— TO BE DONE —
Copy out the items below word for word, from the line containing "The width and" through the end of the items, including both ends, and leave the pictures out.

====

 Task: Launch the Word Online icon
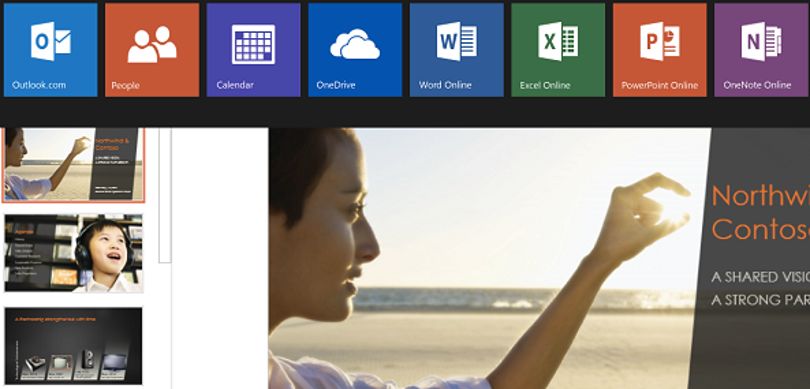click(457, 41)

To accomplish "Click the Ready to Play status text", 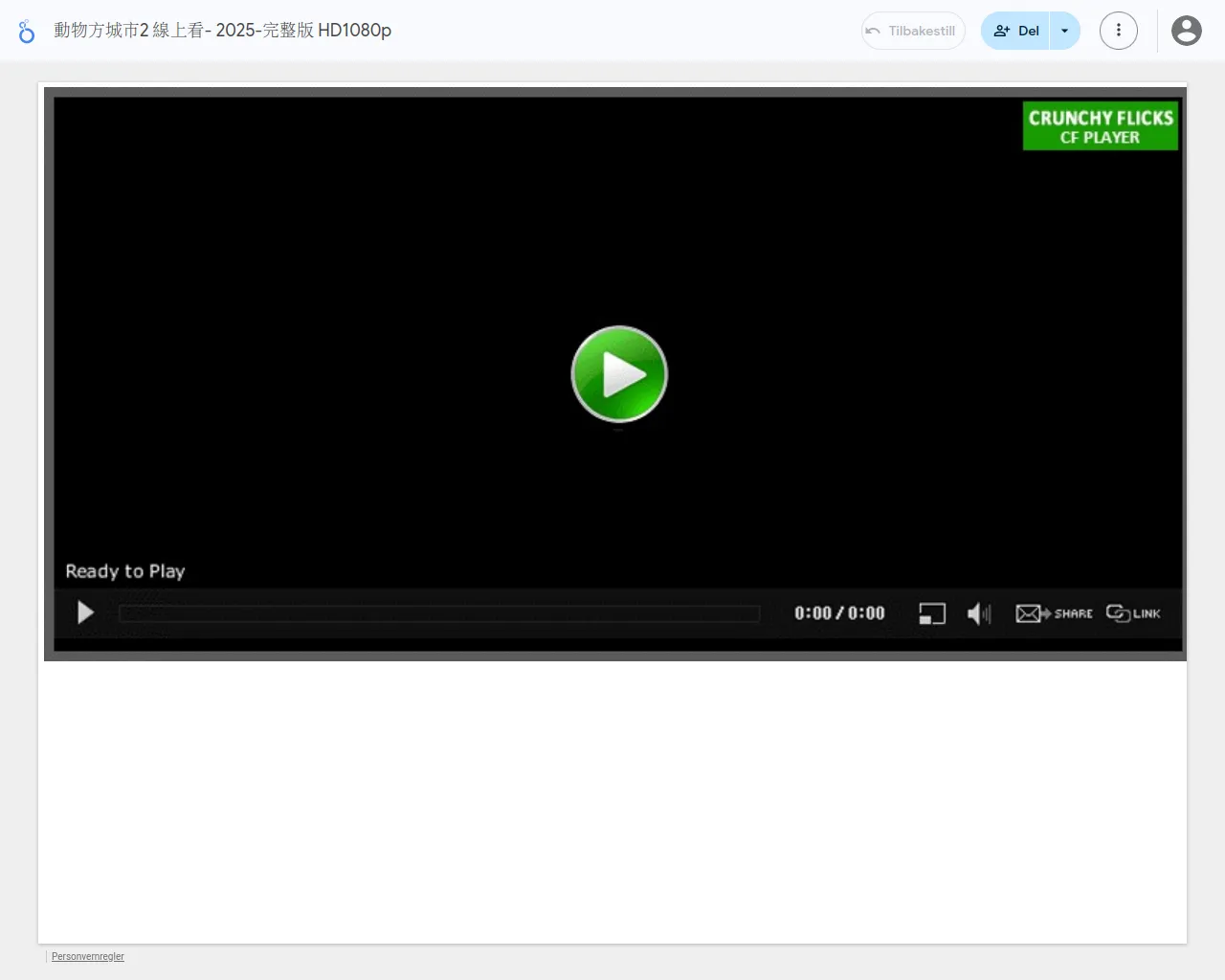I will click(125, 571).
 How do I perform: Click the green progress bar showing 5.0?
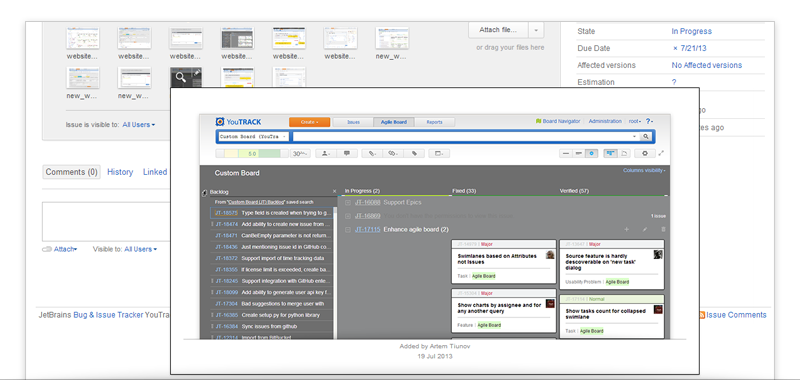pos(253,154)
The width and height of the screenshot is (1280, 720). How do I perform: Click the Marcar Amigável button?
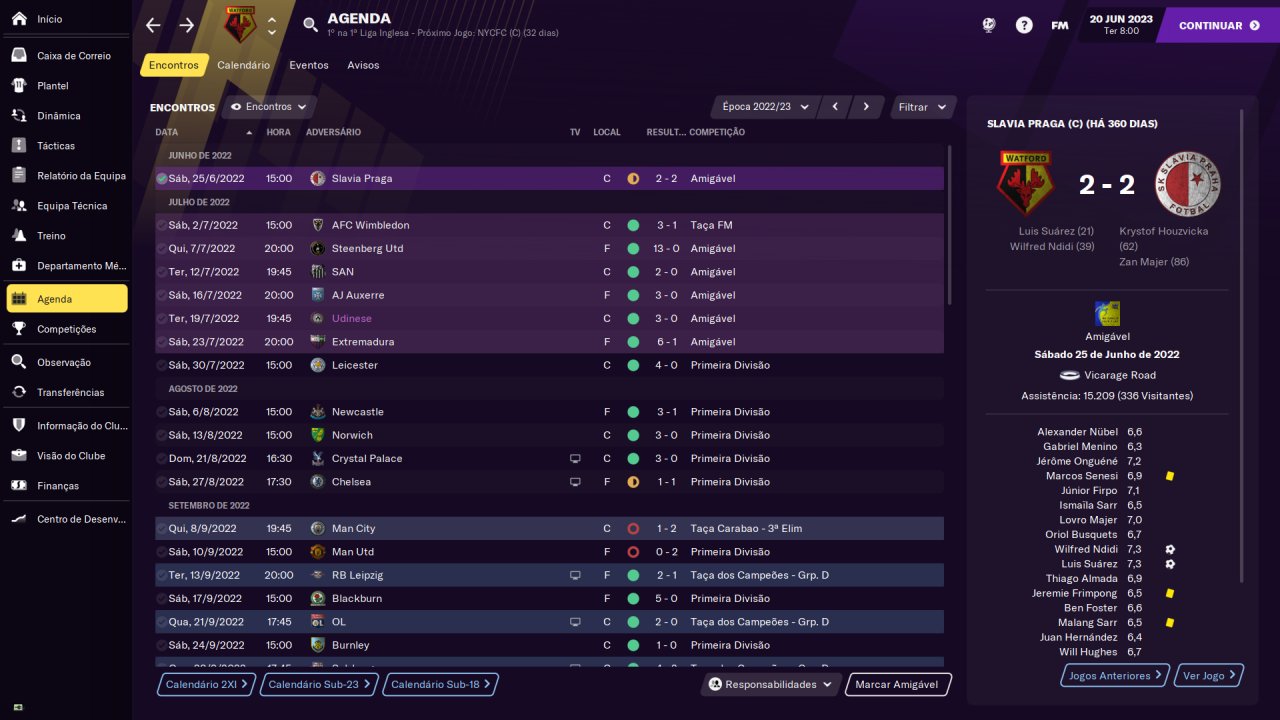click(x=897, y=685)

====

— IN RESPONSE —
The width and height of the screenshot is (1280, 720). How do I perform: Click the Marcar Amigável button?
click(x=897, y=685)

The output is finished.